▸ Passage shown
........
Computing Before Silicon
Historians disagree about how to categorize the machine pictured above. Was it the first computer? A mammoth mechanical calculator? But there is no question that the differential analyzer-shown with its inventor, MIT’s Vannevar Bush-was a crucial player in the history of computing.
Bush designed the device to solve differential equations in an attempt to model the rapidly expanding power systems of the 1920s. When completed in 1931, the analyzer used electric motors to drive shafts and gears that represented each term in a complicated equation.
The differential analyzer showed the world that machines were suited not just for physical labor, but for mental labor as well. It alerted researchers and funders to the profound possibilities of computers. Bush became director of the Office of Scientific Research and Development-precursor to the National Science Foundation. But though his vision helped shape the government’s attitude toward science, Bush had a blind spot when it came to the digital revolution: He refused to fund early projects in digital computing, including the University of Pennsylvania’s landmark ENIAC. And though the differential analyzer was, in Bush’s words, “the first of the great family of modern analytical machines to appear-the computers, in ordinary parlance,” today’s PCs aren’t direct descendants of his contraption. Bush’s was an analog machine; it represented numbers with physical qualities that vary continuously-distance, rotation and so forth-rather than with the discrete 1s and 0s of digital devices.
........
▸ Data excerpt
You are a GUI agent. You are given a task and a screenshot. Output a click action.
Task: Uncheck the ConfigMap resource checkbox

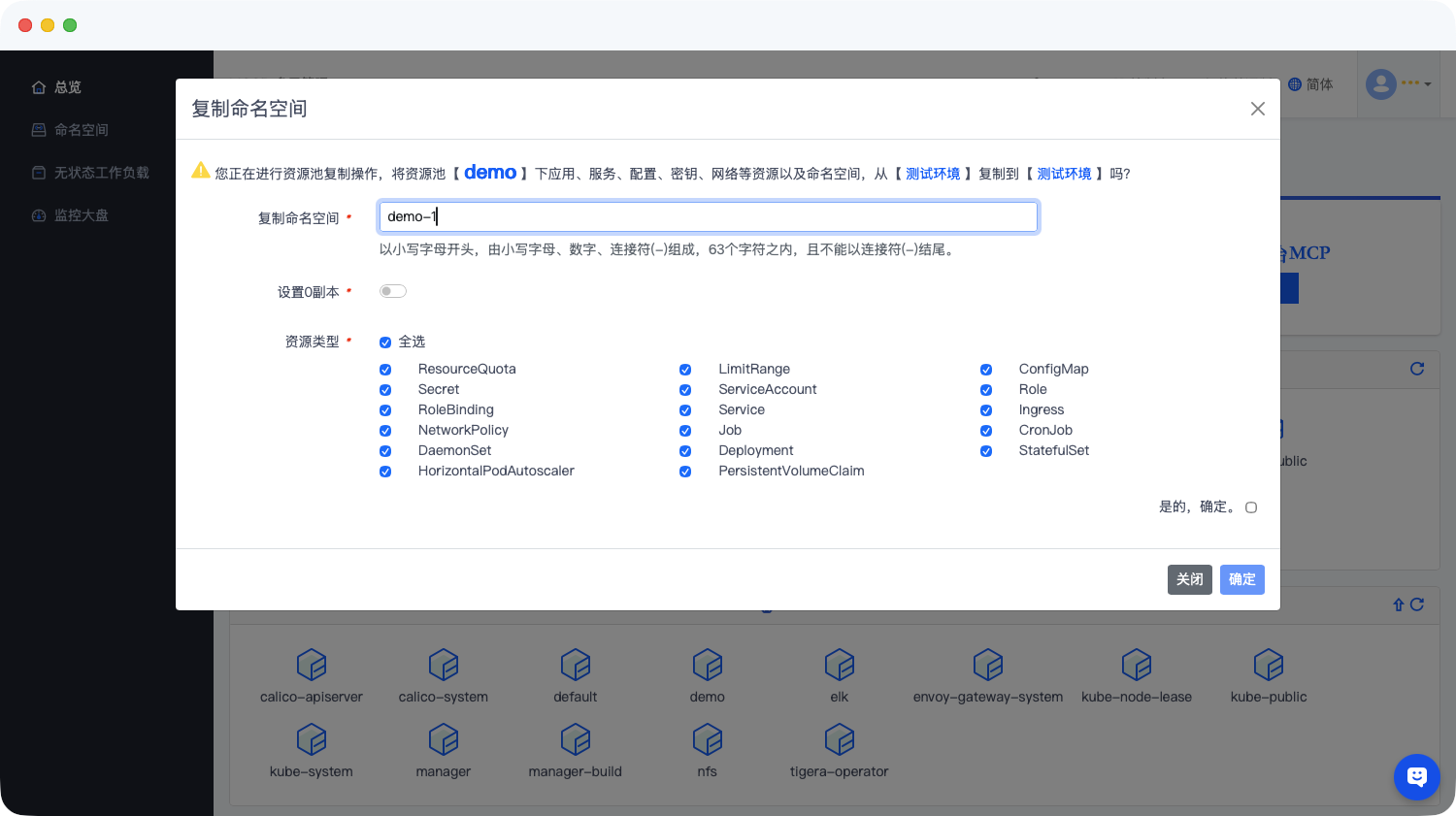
........
▸ Problems and tasks
**A.** Reproduce the passage on the differential analyzer word for word, everything from "Computing Before Silicon" down to "a complicated equation.".
**B.** Write the next part of the passage on computing before silicon and the differential analyzer, starting after its final sentence.

▸ Responses for each task
**A.**
Computing Before Silicon
Historians disagree about how to categorize the machine pictured above. Was it the first computer? A mammoth mechanical calculator? But there is no question that the differential analyzer-shown with its inventor, MIT’s Vannevar Bush-was a crucial player in the history of computing.
Bush designed the device to solve differential equations in an attempt to model the rapidly expanding power systems of the 1920s. When completed in 1931, the analyzer used electric motors to drive shafts and gears that represented each term in a complicated equation.

**B.**
Still, the differential analyzer was a critical, if inadvertent, midwife to the birth of digital technology. While laboring over the machine and observing the logic of its action, one of Bush’s students-a mathematician named Claude Shannon -began thinking of new ways to build circuits. Shannon realized that the “true” and “false” of Boolean algebra could be represented by the “on” and “off” positions of an electrical switch-in other words, he came up with the idea of a bit.
Shannon’s work with the differential analyzer led to a thesis published in 1938 that has been called “one of the most important master’s theses ever written.” In it, Shannon laid out the logic upon which all digital circuits are now based.